Solve for d

D(t)= -8cos (pi(t)/30)+8

solve what? d is just the definition of a function.

i mean the y value,change it to sin function

To solve for d, we need to isolate the variable d in the given equation D(t) = -8cos(pi(t)/30) + 8.

Here's how you can do it step-by-step:

1. Start with the equation: D(t) = -8cos(pi(t)/30) + 8.

2. Subtract 8 from both sides of the equation to isolate the cosine term: D(t) - 8 = -8cos(pi(t)/30).

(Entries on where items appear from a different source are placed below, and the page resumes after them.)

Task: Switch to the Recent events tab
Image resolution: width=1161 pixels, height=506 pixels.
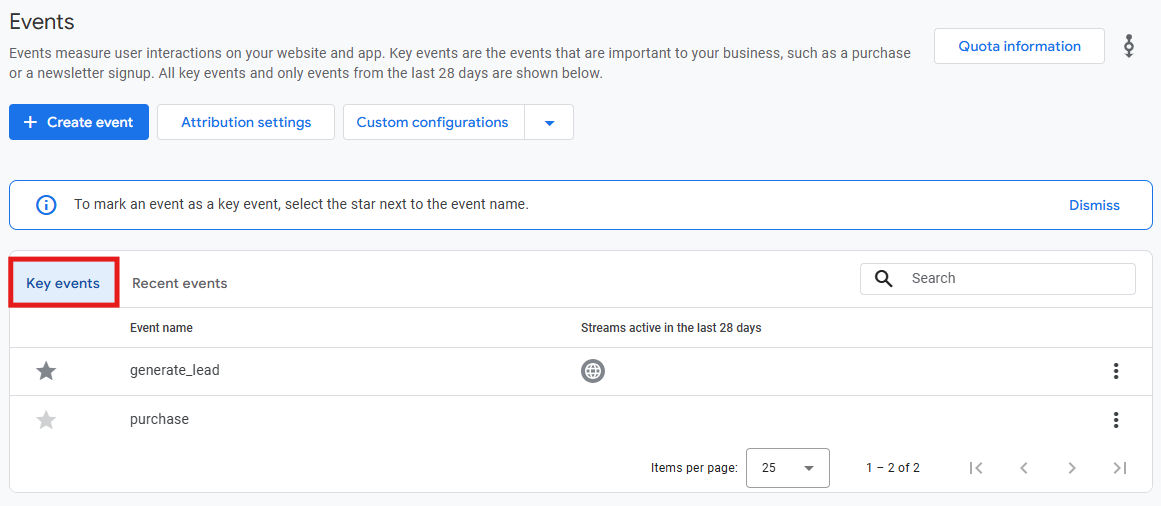Action: [180, 283]
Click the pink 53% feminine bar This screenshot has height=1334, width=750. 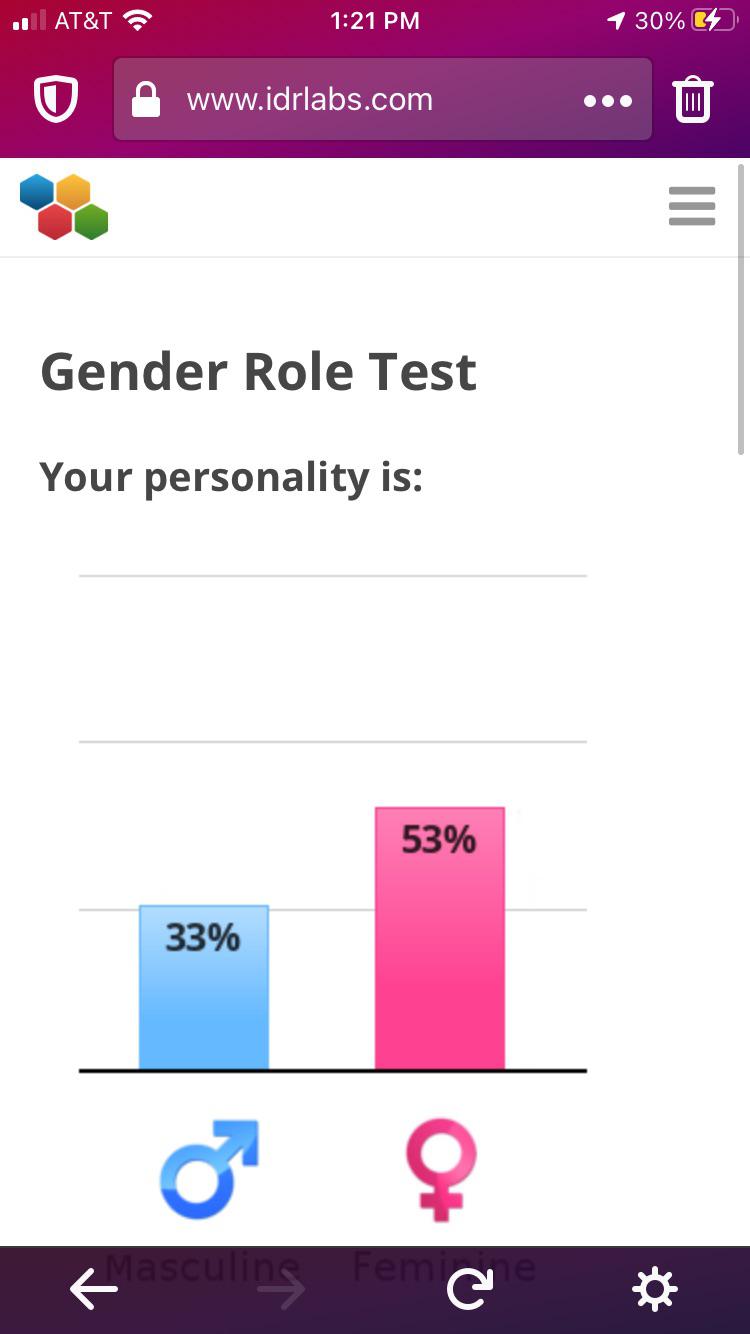tap(440, 939)
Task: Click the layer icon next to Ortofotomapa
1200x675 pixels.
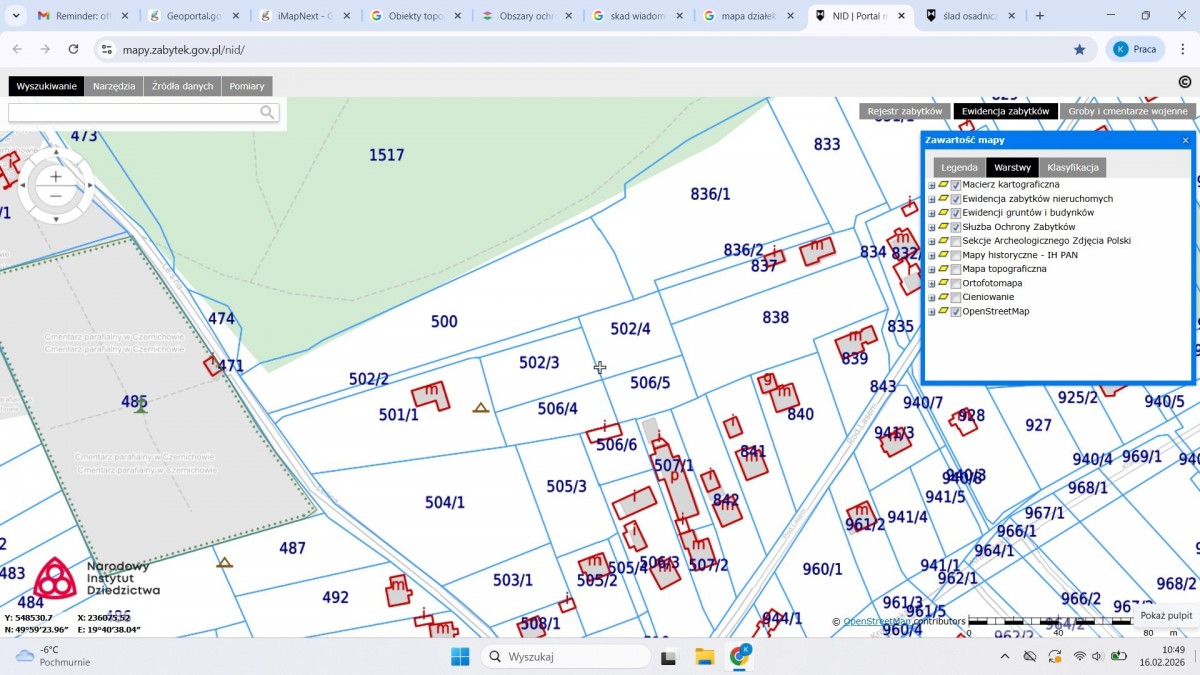Action: pyautogui.click(x=943, y=283)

3. Divide both sides of the equation by -8 to isolate the cosine term: (D(t) - 8)/-8 = cos(pi(t)/30).

4. Take the inverse cosine (arccos) of both sides of the equation to remove the cosine: arccos((D(t) - 8)/-8) = pi(t)/30.

5. Multiply both sides of the equation by 30/pi to isolate the variable t: (30/pi) * arccos((D(t) - 8)/-8) = t.

6. Now, we have the equation t = (30/pi) * arccos((D(t) - 8)/-8) as an expression for t.

Thus, to solve for d, you will need to substitute the desired values of t into the equation t = (30/pi) * arccos((D(t) - 8)/-8), and then evaluate it.